L’organisme de bassins versants Duplessis (OBVD) veut entamer le portrait des 39 bassins versants de la Basse-Côte-Nord afin de les ajouter à son plan directeur de l’eau. Une première tournée de dix jours vient d’être complétée pour établir les priorités.

L’étendue des activités de l’OBVD en Basse-Côte-Nord est rendue possible par la hausse importante de son financement par le gouvernement provincial.

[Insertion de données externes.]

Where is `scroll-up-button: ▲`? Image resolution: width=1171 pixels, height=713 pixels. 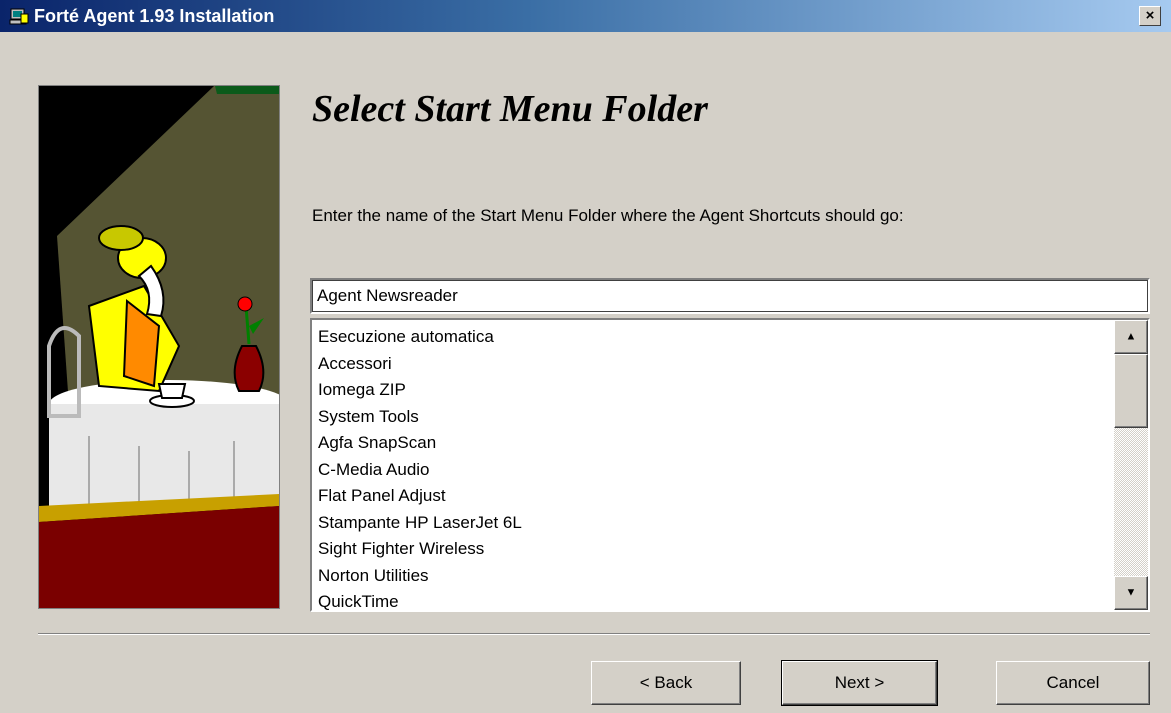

La première étape de l’organisme sera d’établir des fiches-portraits des bassins versants. Chaque fiche-portrait vise à décrire les caractéristiques physiques, économiques et sociales du territoire susceptibles d’avoir un impact sur la ressource hydrique.

Ces informations sont ensuite utilisées pour mettre à jour le plan directeur de l’eau (PDE), un plan de gestion de l’eau par bassin versant.

Prioriser

La Basse-Côte-Nord étant très grande, le travail devrait s’étendre sur plusieurs années, d’autant plus que l’OBVD continue ses travaux sur le reste du territoire en parallèle.

«Ils ont 39 bassins versants, c’est vraiment beaucoup de travail. On ne pourra pas faire 39 fiches dans l’année. Donc l’idée était de prioriser avec eux les bassins versants qui leur semblent plus importants pour qu’on fasse une fiche-portrait.»

Au cours de leur tournée, Aurélie Le Hénaff, directrice générale de l’OBVD, et Mathieu Marsa, chargé de projet, ont fait la Route Blanche aller-retour pour rencontrer les gens des municipalités et des communautés autochtones. Une dizaine de bassins versants à prioriser sont ressortis des consultations.

«C’est principalement les bassins versants où il y a des populations, dont les rivières Saint-Augustin, Saint-Paul, Olomane et Gros-Mécatina, un vraiment gros bassin», note Mme Le Hénaff.

Deux principaux enjeux sont également ressortis de leur séjour en motoneige, à savoir l’érosion côtière et l’accès à l’eau potable.

Collaboration locale

L’OBVD pourrait bénéficier d’une collaboration intéressante dans sa mission en Basse-Côte-Nord. En effet, l’Association des Coasters se serait montrée intéressée à participer activement aux démarches.

«Ils sont vraiment très moteurs dans le développement de la Basse-Côte-Nord. Ils veulent que ce soit des gens de là-bas qui aient l’expertise. C’est très bien comme ça, on pourrait les aider à monter des projets en environnement et faire des demandes de subventions avec eux», se réjouit Aurélie Le Hénaff, en rappelant toutefois que l’ensemble de la démarche est encore embryonnaire.

La mise à jour du site web de l’OBVD et sa traduction en anglais font également partie des projets de l’organisme sans but lucratif.